This is no fun and will take awhile, but it is absolutely essential to being able to see where the creep happens so you can deal with it.

Next, make a list of future goals and what you now do towards them.  How much do you contribute to savings for retirement, for college expenses, for that new car or house or other big purchase?

Analyze the information you gathered.

Categorize your expenses.  Note, if you are working from a budget, you probably already have them categorized.  If not, this categorization could be the foundation for a budget.  (I  know, the B-word elicits horror and anxiety, but budgets of some sort are desirable).

Then evaluate whether you need each of the things causing the expense.  If so, think through how you might be able to (relatively painlessly) reduce that expense.

Do you use multiple TV/Movies subscription services (for example Netflix AND cable TV AND HULU AND Amazon Prime)?  Do you really need all of them?  Which do you use most often?

Finally, review how you got started with those expenses, was it conscious or spontaneous?  Knowing this will give you insight into how to better control future lifestyle creep.

Take action.

You spent all that time listing your expenses, then evaluating them, now is the time to decide what to act on.  Look for things that will give you the most savings with the least disruption to your lifestyle.

Sometimes, that may even mean spending a bit more money.  For example, if you have determined that your heating or cooling bills are too expensive, you may decide to buy a programmable thermostat to automate setting temperatures in the house up or down when you are not there.

With other items, you may decide to try to alter your (and your family’s) habits.  One example might be to institute a cooling-off period prior to buying anything with disposable income.  For instance, if you are wanting that new TV, forcing you to wait until they go on sale can a) make you realize you don’t really want or need it all that much or b) give you time to do more research as to what kind you want and the best place to get it or c) help the kids learn delayed gratification or d) let you save up for it instead of putting it on the credit card and paying high-interest rates until you pay it off.

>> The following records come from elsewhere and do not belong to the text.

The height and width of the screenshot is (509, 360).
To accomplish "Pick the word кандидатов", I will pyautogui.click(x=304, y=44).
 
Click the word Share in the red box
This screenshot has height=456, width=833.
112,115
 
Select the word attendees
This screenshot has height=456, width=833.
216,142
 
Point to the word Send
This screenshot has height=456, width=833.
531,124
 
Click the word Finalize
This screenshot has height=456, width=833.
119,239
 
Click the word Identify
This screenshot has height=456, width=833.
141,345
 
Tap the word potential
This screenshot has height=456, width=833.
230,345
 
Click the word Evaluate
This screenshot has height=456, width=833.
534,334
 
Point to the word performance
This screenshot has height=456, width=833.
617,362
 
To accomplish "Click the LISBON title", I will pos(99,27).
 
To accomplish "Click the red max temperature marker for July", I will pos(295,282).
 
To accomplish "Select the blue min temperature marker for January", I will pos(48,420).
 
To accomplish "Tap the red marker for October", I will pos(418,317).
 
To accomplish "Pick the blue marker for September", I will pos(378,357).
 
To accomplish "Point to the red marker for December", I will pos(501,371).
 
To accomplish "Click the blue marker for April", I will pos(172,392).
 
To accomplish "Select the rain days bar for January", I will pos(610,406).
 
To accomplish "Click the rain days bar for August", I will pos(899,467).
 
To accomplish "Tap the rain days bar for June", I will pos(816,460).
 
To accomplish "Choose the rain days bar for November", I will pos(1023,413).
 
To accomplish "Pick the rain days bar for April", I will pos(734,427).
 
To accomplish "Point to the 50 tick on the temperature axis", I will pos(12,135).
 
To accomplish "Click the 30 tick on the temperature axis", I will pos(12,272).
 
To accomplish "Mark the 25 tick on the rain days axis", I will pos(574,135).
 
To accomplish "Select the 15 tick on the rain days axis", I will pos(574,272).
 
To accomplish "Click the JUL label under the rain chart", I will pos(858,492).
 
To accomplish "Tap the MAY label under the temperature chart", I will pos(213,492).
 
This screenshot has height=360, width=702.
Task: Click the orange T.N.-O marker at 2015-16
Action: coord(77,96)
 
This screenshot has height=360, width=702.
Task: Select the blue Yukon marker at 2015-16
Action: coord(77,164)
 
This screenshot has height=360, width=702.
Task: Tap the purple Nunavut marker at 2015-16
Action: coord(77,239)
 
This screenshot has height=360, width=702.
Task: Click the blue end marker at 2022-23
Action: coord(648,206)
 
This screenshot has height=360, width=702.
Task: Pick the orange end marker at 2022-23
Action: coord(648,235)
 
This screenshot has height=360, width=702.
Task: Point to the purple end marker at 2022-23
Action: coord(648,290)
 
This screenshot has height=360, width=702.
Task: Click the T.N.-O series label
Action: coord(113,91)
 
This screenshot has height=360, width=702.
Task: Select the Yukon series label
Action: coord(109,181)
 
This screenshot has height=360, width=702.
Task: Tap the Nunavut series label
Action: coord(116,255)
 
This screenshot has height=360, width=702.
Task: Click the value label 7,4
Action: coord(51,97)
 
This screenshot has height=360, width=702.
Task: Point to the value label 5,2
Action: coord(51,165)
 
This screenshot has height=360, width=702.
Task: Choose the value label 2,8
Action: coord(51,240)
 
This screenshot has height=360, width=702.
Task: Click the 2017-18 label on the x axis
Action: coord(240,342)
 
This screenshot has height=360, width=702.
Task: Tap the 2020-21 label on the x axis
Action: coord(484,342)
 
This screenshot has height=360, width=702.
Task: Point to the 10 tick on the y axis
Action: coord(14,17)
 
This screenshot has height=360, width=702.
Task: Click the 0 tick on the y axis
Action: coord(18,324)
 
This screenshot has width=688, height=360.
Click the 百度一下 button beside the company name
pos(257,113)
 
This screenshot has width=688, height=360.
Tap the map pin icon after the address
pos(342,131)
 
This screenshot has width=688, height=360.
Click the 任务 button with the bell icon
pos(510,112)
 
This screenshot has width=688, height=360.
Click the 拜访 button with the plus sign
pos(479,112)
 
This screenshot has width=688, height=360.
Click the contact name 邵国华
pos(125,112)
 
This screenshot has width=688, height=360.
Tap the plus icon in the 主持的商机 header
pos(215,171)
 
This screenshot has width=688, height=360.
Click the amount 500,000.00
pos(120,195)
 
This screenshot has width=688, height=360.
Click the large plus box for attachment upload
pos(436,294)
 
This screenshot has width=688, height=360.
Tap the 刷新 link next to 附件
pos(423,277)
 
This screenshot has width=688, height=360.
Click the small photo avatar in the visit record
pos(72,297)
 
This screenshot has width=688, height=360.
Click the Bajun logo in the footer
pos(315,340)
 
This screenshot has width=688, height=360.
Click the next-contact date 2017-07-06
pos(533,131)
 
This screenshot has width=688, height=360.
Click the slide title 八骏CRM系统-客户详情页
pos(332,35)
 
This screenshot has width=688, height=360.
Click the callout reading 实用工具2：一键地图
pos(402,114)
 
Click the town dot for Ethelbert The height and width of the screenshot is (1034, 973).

Once you’ve trimmed off the fat on your expenses, use that fat to go towards your goals. Set up auto options to take part of your paycheck and put it to work in a savings account or investment.

Then, start doing a better job of tracking expenses as you go.  I know that when I charge something on your card it is harder for me to remember that it is there than it is when I write a check.  Likewise, when I get a bunch of cash out and spend it, it is difficult to remember exactly where that money went.  Set up a system that works for you and your family so that all know where the money is going.

Plan to avoid future lifestyle creep.

This plan should include methods to alter habits creating needless expenses: techniques to contain spontaneous purchases and a schedule to review your lifestyle creep situation at least once a year or so.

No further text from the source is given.